Luke 24: 36-43 and the Resurrection of Jesus Christ
by Harold L. Flemings
A subject of controversy appears in the material found at Luke
24:36-43. Here is how the New King James Version rendered this passage:
"Now as they said these things, Jesus Himself stood in the midst of them, and said to them, 'Peace to you'. But they were terrified and frightened, and supposed they had seen a spirit. And He said to them, 'Why are you troubled? And why do doubts arise in your hearts? Behold My hands and My feet, that it is I Myself, Handle Me and see, for a spirit does not have flesh and bones as you see I have'. When He had said this, He showed them His hands and His feet. But while they still did not believe for you, and marveled, He said to them, 'Have you any food here?' So they gave Him a piece of a broiled fish and some honeycomb. And He took it and ate in their presence."
What generates the controversy are statements elsewhere in the Bible that Jesus was indeed "a spirit" at this time, which was after his resurrection. We will now look at one of those statements.

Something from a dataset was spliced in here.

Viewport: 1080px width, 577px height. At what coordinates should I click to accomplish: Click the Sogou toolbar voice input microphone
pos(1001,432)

At 1 Corinthians 15:45,47, the Apostle Paul noted:
"And so it is written, ‘The first man Adam became a living being'. The last Adam became a life-giving spirit . . . The first man was of the earth, made of dust: the second Man is the Lord from heaven." (New King James Version)
Without a doubt, this passage declares to us very clearly that Jesus became a "life-giving spirit". How is this seeming contradiction resolved?

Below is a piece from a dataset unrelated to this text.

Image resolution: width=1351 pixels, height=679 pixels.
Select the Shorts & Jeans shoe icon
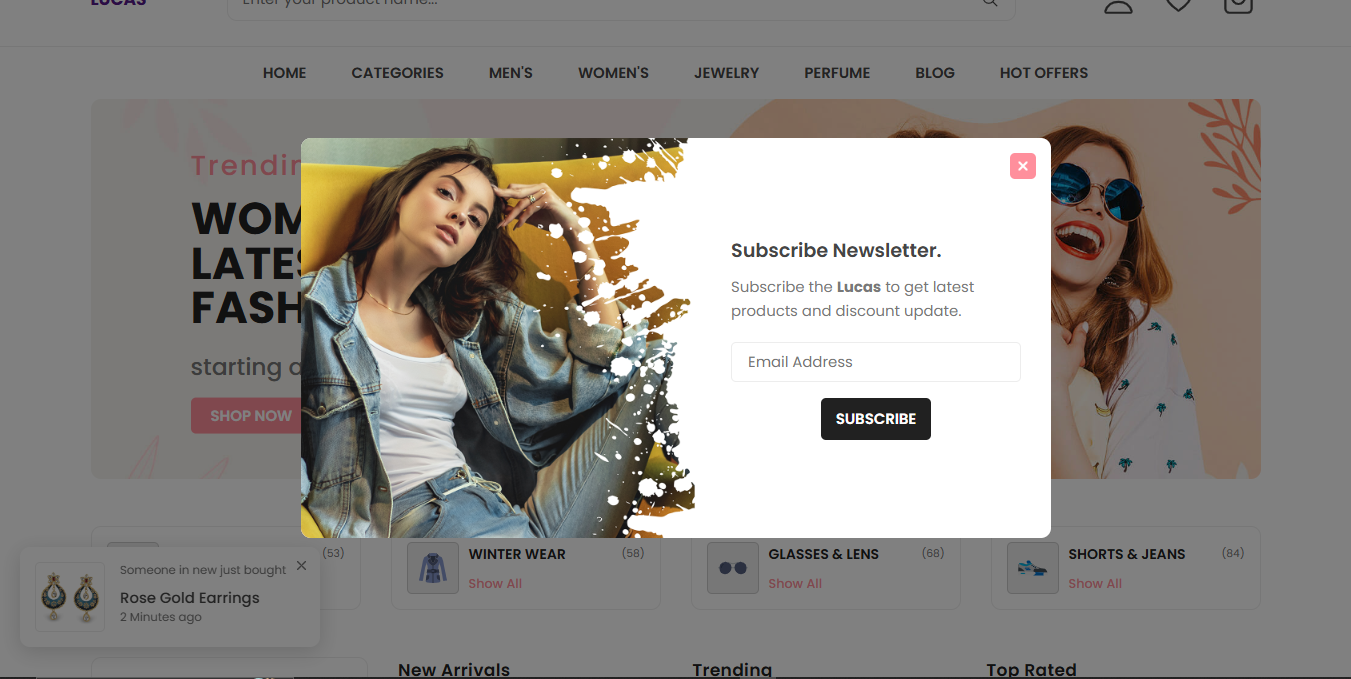1033,568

A major clue to resolving the problem is found at Acts 23:8,9, which reads:
"For the Sadducees say that there is no resurrection, neither angel nor spirit: but the Pharisees confess both, And there arose a great cry: and the scribes that were of the Pharisees' part arose, and strove, saying, We find no evil in this man: but if a spirit or an angel hath spoken to him, let us not fight against God." (King James Version)
The "angel" and "spirit" are cited here as though they were two different entities - "spirit or an angel". Now, no one should question that angels are indeed spirits. Concerning this, the Bible tells us at Hebrews 1:7:
"And of the angels he saith, Who maketh his angels spirits, and his ministers a flame of fire." (King James Version)

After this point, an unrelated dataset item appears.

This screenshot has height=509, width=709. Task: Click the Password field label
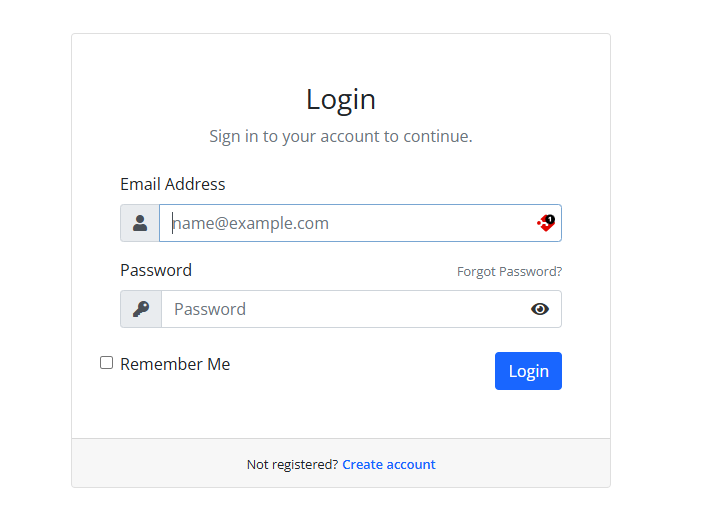[156, 270]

But why would Acts 23:8, 9 differentiate an angel from a spirit? It is not unreasonable to conclude that one refers to a holy angel of God and the other to a wicked spirit, also called a demon. On one occasion when Jesus' disciples were not able to exorcise a demon out of a young man, the father of the young man asked Jesus to do so. In Mark's account in Chapter 9, the demon is referred to in verse 20 simply as a "spirit':
"And they brought him unto him: and when he saw him, straightway the spirit tare him; and he fell on the ground, and wallowed foaming." (King James Version)
Another example is found at Acts 16:16,18:
"And it came to pass, as we went to prayer, a certain damsel possessed with a spirit of divination met us, which brought her masters much gain by soothsaying... But Paul, being grieved, turned and said to the spirit, I command thee in the name of Jesus Christ to come out of her. And he came out the same hour."1 (King James Version)
The "spirits" in these passages were not the holy angels but wicked spirits.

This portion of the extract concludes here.